// Monnpig confirms it is pressing ahead with £1.2bn IPO plans
// At least 25% of its share capital would be made available for trading in the IPO
// BlackRock & Dragoneer have already signed up for £130m worth of shares in Moonpig when it lists
Moonpig has announced that it is going ahead with its stock market debut valuing the online retailer at up to £1.2 billion
Following the initial announcement last week regarding the publication of a registration document, Moonpig today confirmed its intention to proceed with as well as further details of its initial public offering (IPO).
The firm said at least 25 percent of its share capital would be made available for trading in the IPO, which is set to take place next month.
It added that the final offer price in respect of the IPO would be determined following a book-building process.
However, investment firms BlackRock and Dragoneer have already signed up for £130 million worth of shares in Moonpig when it lists, at £80 million and £50 million respectively.
Moonpig – backed by Exponent Private Equity Partners, which owns a 41.3 per cent stake – said last week that it was considering the move as it looks to expand and capitalise on the surge in demand for online cards and gifts amid the pandemic.
It comes amid a rush of IPOs as retailers look to take advantage of stock market optimism over vaccines, with footwear retailer Dr Martens also revealing plans for a possible £3 billion flotation earlier this month.
“As leaders of a market undergoing an accelerating shift online, we’re delighted to bring Moonpig Group to the public market,” Moonpig chief executive Nickyl Raithatha said.
“Our data-powered technology platform makes it incredibly easy for our customers to create more special moments for the people they care about.
“As the market-leading platform, with a strong track record, and a huge opportunity to grow, we are confident about our decision to become a publicly traded business.”

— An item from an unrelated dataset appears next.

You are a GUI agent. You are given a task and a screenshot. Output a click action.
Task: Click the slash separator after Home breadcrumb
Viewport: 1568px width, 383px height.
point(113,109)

Moonpig chairwoman and former WHSmith boss Kate Swann is helping oversee the listing as the retailer seeks to tap further into a cards and gifts market which is worth £24 billion across the UK, the Netherlands and Ireland, and is rapidly switching online.
Moonpig said only around 10 per cent of card purchases were made online in 2019, which is forecast to double to 20 per cent by 2021.
The ecommerce firm already has 12.2 million customers and sends 46 million cards a year but is trying to position itself as a technology business, using customer data and predictive technology.
Bosses hope harvesting customer data will help remind them of birthdays and cash in on additional gifts.
The firm said the sale of gifts alongside cards – such as flowers, wine and chocolates – is “critical” to the group and is now almost half of the business.
It claims to be among the top five largest florists in the UK, sending out more than 200,000 bouquets of flowers for Mother’s Day.
The IPO comes in the same month that rival Paperchase said it was looking at bringing in administrators due to plunging sales, putting 1500 jobs at risk.
Moonpig by comparison has benefited from the lockdown, with families and friends turning to gifts and cards to help get through long periods without contact.
The retailer has a 60 per cent share of the online cards market in the UK and a 65 per cent share in the Netherlands, where it trades as Greetz.
It made underlying earnings of £44.4 million in the year to April 30 on sales of £173.1 million, up 44 per cent year-on-year.
In the half-year to October 31, it saw sales jump 135 per cent to £155.9 million.
With the proceeds from the float, it aims to invest further in technology and staff, having hired 50 people during lockdown.
Moonpig, which launched 20 years ago, has a team of more than 400 staff across the UK and Netherlands, with an office in London, a technology hub in Manchester and factory in Guernsey.